The Monte-Carlo Philharmonic Orchestra (OPMC) has crowned its 2025 European tour with a resounding success in Bucharest, the final stop after acclaimed performances in Poland, Slovenia and Greece…
The Principality’s flagship orchestra appeared for the first time at Romania’s prestigious George Enescu International Festival, performing in the storied Romanian Athenaeum.
Under the baton of its artistic and musical director Kazuki Yamada, the OPMC offered a programme celebrating both Franco-Romanian musical heritage and the orchestra’s own history with Enescu’s works.
The first evening paired the composer’s evocative “Isis” with Maurice Ravel’s Concerto for the Left Hand, featuring Argentine pianist Nelson Goerner, and Camille Saint-Saëns’s Symphony No. 3 “Organ” with Vlad Visinescu at the console. The concerts placed Monaco’s orchestra alongside a stellar line-up of ensembles including the Philharmonia Orchestra and the Rotterdam Philharmonic, underlining its international stature.
The Bucharest engagement also revived a historic link. In the early 1990s the OPMC, under Laurence Foster, recorded several world premieres of Enescu’s works, helping to spread his music beyond Romania.

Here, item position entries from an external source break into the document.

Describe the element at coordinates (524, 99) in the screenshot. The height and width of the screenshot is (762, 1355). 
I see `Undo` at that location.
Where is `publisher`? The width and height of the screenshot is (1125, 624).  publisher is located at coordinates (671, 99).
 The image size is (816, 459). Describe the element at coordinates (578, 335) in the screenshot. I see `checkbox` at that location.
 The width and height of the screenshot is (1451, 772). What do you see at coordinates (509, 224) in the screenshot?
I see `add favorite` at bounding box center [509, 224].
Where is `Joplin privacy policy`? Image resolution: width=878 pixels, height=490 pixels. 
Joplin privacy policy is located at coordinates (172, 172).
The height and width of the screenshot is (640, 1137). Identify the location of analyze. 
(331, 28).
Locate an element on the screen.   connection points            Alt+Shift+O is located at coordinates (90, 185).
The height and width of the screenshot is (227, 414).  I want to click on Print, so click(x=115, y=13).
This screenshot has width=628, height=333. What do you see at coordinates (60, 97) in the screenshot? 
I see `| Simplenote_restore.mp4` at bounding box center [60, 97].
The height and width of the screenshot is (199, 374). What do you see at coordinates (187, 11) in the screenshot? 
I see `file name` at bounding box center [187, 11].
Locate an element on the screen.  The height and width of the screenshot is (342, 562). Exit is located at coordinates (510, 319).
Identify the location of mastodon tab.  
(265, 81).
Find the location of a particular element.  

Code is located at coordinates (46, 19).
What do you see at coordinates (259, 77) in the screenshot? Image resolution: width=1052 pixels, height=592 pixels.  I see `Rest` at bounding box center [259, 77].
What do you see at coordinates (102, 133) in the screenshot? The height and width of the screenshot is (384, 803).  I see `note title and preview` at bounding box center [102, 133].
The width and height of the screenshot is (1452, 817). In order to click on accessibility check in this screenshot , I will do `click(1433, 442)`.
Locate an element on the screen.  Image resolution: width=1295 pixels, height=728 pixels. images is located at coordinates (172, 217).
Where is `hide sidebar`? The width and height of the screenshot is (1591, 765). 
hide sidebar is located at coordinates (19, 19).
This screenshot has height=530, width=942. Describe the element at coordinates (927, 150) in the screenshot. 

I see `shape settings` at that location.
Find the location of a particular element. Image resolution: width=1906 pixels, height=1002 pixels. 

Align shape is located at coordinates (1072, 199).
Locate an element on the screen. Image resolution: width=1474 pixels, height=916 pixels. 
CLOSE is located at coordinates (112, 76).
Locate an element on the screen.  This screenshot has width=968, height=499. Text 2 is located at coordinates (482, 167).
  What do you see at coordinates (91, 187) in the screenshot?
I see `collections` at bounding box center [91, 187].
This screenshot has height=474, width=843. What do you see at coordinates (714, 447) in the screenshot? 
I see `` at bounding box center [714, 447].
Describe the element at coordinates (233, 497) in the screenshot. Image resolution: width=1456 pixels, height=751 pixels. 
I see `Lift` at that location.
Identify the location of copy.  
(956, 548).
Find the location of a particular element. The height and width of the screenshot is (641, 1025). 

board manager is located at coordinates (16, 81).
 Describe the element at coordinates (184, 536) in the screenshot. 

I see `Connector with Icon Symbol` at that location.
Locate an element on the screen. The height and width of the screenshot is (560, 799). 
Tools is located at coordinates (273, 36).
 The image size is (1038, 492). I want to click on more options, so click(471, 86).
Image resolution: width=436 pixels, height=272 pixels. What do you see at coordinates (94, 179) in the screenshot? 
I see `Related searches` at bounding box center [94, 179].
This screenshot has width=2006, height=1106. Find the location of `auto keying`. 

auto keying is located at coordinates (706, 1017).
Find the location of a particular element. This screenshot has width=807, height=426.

Returning to the composer’s homeland three decades later was described by the musicians as “a homecoming.”
The festival’s second night, featured Ravel’s Concerto in G with the legendary Martha Argerich, who, in a rare concession, shared a few words with journalists afterwards. Her encores with Goerner, including Ravel’s “Idylle des pagodes,” drew standing ovations from a packed house.
For Monaco, the OPMC’s debut at the Enescu Festival reaffirmed the Principality’s cultural reach well beyond its borders. The warm reception in Bucharest closed a four-country tour that showcased the orchestra’s versatility and Monaco’s ongoing investment in world-class artistic excellence.